Federated learning - brats segmentation


We are trying to implement Federated learning on brats_segmentation model as shown here: https://ngc.nvidia.com/models/ea-nvidia-clara-train:clara_pt_brain_mri_segmentation

The MMAR does not have the config_fed_client.json and config_fed_server.json.

We utilized and adapted these files from Clara Train 3.1 MMARs.
config_fed_server.json (1.5 KB) config_fed_client.json (719 Bytes)

The following error is received on starting server,

Starting Admin Server flc1 on Port 8003
Server has been started.
2021-02-21 16:06:00,581 - ClientManager - INFO - Client: New client org1-a@ joined. Sent token: 8489aace-7fa6-48a8-bd30-4cf780fa7200.  Total clients: 1
2021-02-21 16:06:19,481 - ClientManager - INFO - Client: New client org1-b@ joined. Sent token: a71751ee-d132-4df9-a43c-0520bf50b6ce.  Total clients: 2
Check server status.
Error processing config /workspace/startup/../run_20/mmar_server/config/config_train.json: local variable 'trainer' referenced before assignment
Traceback (most recent call last):
  File "server/sai.py", line 368, in start_server_training
  File "utils/wfconf.py", line 163, in configure
  File "utils/wfconf.py", line 158, in configure
  File "utils/wfconf.py", line 154, in _do_configure
  File "apps/fed_learn/fl_conf.py", line 197, in finalize_config
UnboundLocalError: local variable 'trainer' referenced before assignment
FL server execution exception: local variable 'trainer' referenced before assignment
2021-02-21 16:07:53,145 - BaseServer - INFO - Stopping server training...
2021-02-21 16:07:53,146 - ServerModelManager - INFO - closing the model manager
2021-02-21 16:07:53,146 - BaseServer - INFO - Round time: 158 second(s).

Couple of questions:

Q1. What are the valid configurations for config_fed_server.json, config_fed_client.json in case of this brats_segmentation MMAR? How do we resolve the above error?
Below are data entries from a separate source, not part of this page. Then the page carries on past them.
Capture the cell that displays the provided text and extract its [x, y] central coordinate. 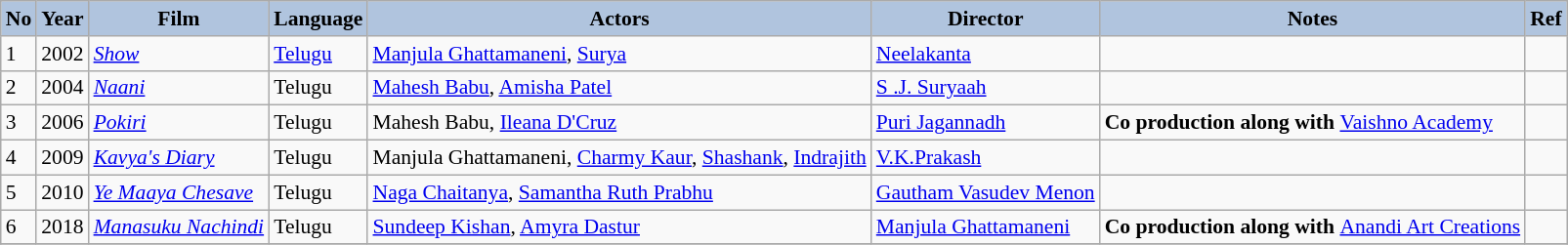
Director [986, 19]
Film [180, 19]
2002 [63, 54]
2018 [63, 228]
Ye Maaya Chesave [180, 192]
2010 [63, 192]
Ref [1546, 19]
Co production along with Anandi Art Creations [1313, 228]
Mahesh Babu, Amisha Patel [619, 88]
Naani [180, 88]
6 [20, 228]
5 [20, 192]
Naga Chaitanya, Samantha Ruth Prabhu [619, 192]
Language [318, 19]
Co production along with Vaishno Academy [1313, 123]
Gautham Vasudev Menon [986, 192]
Kavya's Diary [180, 158]
Pokiri [180, 123]
2006 [63, 123]
2 [20, 88]
Show [180, 54]
No [20, 19]
3 [20, 123]
Manjula Ghattamaneni [986, 228]
Actors [619, 19]
Manjula Ghattamaneni, Charmy Kaur, Shashank, Indrajith [619, 158]
2009 [63, 158]
1 [20, 54]
Mahesh Babu, Ileana D'Cruz [619, 123]
Manjula Ghattamaneni, Surya [619, 54]
Manasuku Nachindi [180, 228]
4 [20, 158]
Notes [1313, 19]
Year [63, 19]
V.K.Prakash [986, 158]
S .J. Suryaah [986, 88]
Neelakanta [986, 54]
2004 [63, 88]
Sundeep Kishan, Amyra Dastur [619, 228]
Puri Jagannadh [986, 123]
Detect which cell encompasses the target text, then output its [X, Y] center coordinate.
Q2. How do we decide which pre_processors and post_processors have to be used for a particular MMAR?


Any clue on this?

Thanks for your interest in clara train SDK.
it seems the error is related to the config_train.json, can you attach your full mmar you are using

Also we recommend you going through the notebook examples found at clara-train-examples/NoteBooks/FL at master · NVIDIA/clara-train-examples · GitHub
This provides an easy set up to test FL in a single docker.

For Q2: pre_processors and post_processors. unless you want to write your own handler you should stick with the out of the box one. Is there anything special you want to do ?

Also Please make sure you are using the latest sdk v3.1.01.